The CVM health state is monitored by Prism and in the event of a CVM failure the hypervisor initiates a HA.py (high availability) script to run a esxcfg-route command which injects the public IP address of the an alternate CVM in the Block\Cluster. The NFS information is shared by all CVMs as mentioned above with the red line, therefore in this scenario the NFS traffic can be routed via an alternate CVM until the original CVM is back on line and healthy once again. Information about configuring a CVM is below in this article.
Nutanix forms a cluster of hosts and storage to be able to manage resources effectively mainly for the purpose of the storage compute resource is managed by vSphere. It uses data locality to migrate hot blocks of data to the local host and as space gets to be an issue it migrates cold blocks to alternate hosts where there is more space. All this should happen infrequently, after VMs are provisioned there should not be a need for them to migrate and so data should be localised and settled. When new VMs are created either 2 or 3 copies (depending what is configured) of the data blocks are made available on other nodes in the cluster for availability.
The CVM has 2 nics attached as shown below, 1 has a none-routable address which they are all configured with, this nic allows local access to data which is available on the host immediately. The other is a public routable nic which is used to migrate cold and hot data to or from the node, it also redirects requests using CVM autopathing when a CVM is not available as mentioned above.

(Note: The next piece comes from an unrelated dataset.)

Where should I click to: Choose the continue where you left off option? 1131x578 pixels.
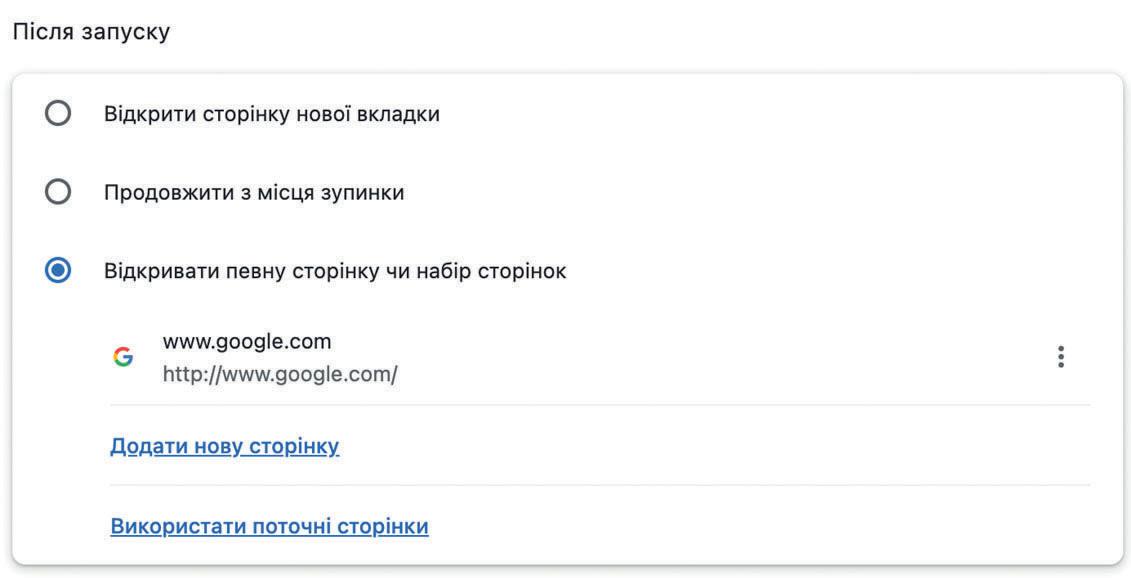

The next image represents the back of a Nutanix node or ESXi host (there are 4 nodes in a block), there is one IPMI which is for lights out like ILO, 2x 10GB SFP ports and 2x 1GbE ports, we are using the 10GB ports with twinax cables.
The CVM address needs to be a routable address and is required to be on the same VLAN as the hypervisor for the following reasons.
- If a CVM is unavailable the data is redirected via the hypervisor to other CVM’s in the cluster to direct the IO. Without this ability vSphere would assume that the host is isolated due to IO not being directed anywhere and HA would invoke to restart the VMs on other hosts.
- Prism which is a cluster management tool connecting all the nodes to a cluster has a running service on each node, each node is reachable via https address. One of the CVMs will be elected as a leader and host the cluster IP.
- DNS and active directory allow control on access to the prism interfaces.
- One click upgrades will not be available – which is a feature where components such as hosts and CVMs can be upgraded and the servers and traffic managed accordingly.